PROBLEM STATEMENT: Filter the entries beneath this task, copying only the lines that hold the word "agent".

───

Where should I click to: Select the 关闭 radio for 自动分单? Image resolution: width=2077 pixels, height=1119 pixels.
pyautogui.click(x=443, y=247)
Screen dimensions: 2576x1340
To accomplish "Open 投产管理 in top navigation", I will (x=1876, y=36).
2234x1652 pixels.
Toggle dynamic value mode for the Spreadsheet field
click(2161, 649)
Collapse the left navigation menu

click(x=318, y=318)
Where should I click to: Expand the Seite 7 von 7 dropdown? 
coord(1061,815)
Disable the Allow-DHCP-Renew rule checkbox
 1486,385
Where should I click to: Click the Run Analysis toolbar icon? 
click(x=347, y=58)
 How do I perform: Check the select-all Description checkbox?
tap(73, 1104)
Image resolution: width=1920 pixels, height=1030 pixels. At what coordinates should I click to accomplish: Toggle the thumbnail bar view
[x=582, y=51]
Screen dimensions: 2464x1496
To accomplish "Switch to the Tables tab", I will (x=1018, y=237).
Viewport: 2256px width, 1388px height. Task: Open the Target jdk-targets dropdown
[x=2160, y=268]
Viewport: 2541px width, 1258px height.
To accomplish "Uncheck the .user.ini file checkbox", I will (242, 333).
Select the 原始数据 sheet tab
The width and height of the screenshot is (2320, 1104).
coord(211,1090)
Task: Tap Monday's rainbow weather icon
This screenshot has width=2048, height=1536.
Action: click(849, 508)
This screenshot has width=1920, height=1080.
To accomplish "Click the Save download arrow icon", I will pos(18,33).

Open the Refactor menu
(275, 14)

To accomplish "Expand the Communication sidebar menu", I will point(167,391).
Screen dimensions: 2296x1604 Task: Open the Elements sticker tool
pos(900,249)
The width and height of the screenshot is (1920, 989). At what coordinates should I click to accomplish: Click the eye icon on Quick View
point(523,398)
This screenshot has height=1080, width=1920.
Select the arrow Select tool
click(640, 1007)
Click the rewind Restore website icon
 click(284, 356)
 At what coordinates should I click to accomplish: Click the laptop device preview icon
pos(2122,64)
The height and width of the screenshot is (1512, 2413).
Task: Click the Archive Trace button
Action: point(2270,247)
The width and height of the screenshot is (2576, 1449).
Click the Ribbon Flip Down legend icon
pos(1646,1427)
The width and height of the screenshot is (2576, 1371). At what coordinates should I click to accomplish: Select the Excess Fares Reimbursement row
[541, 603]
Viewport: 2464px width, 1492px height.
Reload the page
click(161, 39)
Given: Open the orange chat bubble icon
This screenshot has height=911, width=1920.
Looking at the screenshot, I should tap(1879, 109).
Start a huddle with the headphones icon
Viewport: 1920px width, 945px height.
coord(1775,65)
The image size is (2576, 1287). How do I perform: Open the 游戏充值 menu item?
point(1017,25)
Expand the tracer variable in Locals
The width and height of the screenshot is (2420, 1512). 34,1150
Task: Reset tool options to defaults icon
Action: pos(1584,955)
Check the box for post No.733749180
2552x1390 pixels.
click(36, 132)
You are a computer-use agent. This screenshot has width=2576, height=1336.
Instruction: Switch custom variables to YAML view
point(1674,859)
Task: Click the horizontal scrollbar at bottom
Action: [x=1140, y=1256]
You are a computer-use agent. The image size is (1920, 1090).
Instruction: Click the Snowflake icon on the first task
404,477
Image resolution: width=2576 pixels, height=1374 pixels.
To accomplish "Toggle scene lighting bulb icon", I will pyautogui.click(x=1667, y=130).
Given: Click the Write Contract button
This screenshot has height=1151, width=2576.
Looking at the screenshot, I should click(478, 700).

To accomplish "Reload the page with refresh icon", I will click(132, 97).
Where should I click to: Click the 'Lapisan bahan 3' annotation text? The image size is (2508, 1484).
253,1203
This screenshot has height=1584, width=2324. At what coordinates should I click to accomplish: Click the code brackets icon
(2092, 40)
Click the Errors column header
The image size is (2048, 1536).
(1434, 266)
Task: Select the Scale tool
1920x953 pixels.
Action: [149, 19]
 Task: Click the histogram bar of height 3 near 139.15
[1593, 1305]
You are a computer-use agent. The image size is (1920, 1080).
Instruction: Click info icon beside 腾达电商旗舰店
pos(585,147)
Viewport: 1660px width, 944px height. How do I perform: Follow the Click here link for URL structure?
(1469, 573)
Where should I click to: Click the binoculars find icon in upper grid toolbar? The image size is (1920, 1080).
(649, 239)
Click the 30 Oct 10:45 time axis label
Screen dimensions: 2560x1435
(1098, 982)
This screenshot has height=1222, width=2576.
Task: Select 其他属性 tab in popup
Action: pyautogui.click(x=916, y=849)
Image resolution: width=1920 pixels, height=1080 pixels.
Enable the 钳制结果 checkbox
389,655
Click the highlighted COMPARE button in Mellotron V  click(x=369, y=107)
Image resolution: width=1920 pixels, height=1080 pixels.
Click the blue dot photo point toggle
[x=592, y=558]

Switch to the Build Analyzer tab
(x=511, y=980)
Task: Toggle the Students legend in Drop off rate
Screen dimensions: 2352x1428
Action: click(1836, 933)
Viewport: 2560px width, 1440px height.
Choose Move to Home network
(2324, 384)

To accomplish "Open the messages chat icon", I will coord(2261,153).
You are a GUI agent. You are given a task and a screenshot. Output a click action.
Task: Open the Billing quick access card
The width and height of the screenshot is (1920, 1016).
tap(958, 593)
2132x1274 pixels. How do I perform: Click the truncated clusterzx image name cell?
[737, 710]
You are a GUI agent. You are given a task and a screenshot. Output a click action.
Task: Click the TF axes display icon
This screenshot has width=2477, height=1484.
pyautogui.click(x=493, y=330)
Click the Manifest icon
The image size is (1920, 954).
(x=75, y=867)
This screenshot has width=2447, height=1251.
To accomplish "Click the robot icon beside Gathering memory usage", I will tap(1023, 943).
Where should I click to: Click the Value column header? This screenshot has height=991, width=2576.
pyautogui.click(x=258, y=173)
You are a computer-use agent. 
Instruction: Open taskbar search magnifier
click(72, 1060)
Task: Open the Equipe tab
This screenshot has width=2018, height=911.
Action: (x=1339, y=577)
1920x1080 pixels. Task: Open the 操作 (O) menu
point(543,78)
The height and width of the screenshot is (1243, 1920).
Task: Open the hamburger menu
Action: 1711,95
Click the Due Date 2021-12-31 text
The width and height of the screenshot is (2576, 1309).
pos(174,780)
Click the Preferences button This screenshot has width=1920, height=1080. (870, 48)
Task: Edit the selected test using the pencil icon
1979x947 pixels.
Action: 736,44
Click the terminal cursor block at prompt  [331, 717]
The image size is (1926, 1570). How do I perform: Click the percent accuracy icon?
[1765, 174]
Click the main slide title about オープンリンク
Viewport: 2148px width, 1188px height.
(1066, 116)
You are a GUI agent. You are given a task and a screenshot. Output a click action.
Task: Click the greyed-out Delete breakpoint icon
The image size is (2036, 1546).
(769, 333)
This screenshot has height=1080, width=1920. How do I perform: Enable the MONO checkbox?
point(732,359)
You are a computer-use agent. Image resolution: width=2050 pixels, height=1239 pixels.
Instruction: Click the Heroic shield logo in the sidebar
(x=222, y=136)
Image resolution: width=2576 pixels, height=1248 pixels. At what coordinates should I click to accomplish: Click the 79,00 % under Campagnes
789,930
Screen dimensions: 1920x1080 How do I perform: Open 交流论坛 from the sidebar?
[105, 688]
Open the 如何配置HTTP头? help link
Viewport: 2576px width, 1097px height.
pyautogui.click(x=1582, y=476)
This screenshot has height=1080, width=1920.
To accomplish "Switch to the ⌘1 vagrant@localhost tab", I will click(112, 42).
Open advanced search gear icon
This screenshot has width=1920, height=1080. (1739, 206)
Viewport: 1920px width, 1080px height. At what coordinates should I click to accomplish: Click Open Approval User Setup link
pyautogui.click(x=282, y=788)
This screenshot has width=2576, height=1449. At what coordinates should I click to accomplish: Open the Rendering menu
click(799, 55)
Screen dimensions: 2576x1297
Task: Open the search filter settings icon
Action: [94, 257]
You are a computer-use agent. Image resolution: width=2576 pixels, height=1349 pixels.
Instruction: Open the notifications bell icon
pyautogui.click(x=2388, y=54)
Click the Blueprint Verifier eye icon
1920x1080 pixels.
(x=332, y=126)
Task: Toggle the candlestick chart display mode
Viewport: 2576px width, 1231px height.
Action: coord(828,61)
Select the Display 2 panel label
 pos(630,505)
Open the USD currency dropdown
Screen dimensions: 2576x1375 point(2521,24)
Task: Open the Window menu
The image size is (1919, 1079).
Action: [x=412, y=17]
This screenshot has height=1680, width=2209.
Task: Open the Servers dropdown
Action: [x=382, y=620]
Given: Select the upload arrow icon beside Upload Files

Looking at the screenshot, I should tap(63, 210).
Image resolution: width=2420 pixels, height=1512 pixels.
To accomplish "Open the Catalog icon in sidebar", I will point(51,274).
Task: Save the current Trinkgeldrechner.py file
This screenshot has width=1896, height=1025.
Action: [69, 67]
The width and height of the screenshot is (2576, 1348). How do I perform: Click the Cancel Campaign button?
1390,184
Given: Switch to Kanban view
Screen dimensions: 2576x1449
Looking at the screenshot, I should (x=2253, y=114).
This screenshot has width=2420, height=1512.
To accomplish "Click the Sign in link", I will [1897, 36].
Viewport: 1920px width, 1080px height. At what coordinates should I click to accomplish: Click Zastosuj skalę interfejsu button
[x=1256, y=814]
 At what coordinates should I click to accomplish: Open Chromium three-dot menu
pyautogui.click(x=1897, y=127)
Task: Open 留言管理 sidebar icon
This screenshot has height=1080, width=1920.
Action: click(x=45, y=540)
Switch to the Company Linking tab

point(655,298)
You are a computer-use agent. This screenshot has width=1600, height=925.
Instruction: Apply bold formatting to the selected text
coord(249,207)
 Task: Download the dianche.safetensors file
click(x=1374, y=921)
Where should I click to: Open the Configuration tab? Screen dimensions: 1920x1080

───

EXERCISE OUTPUT:
You are a computer-use agent. This screenshot has width=2576, height=1336.
You are a computer-use agent. The image size is (1920, 1090).
You are a computer-use agent. The image size is (1920, 1080).
You are a GUI agent. You are given a task and a screenshot. Output a click action.
You are a GUI agent. You are given a task and a screenshot. Output a click action.
You are a computer-use agent. 
You are a GUI agent. You are given a task and a screenshot. Output a click action.
You are a computer-use agent. Image resolution: width=2050 pixels, height=1239 pixels.
You are a computer-use agent. Image resolution: width=2576 pixels, height=1349 pixels.
You are a computer-use agent. This screenshot has width=1600, height=925.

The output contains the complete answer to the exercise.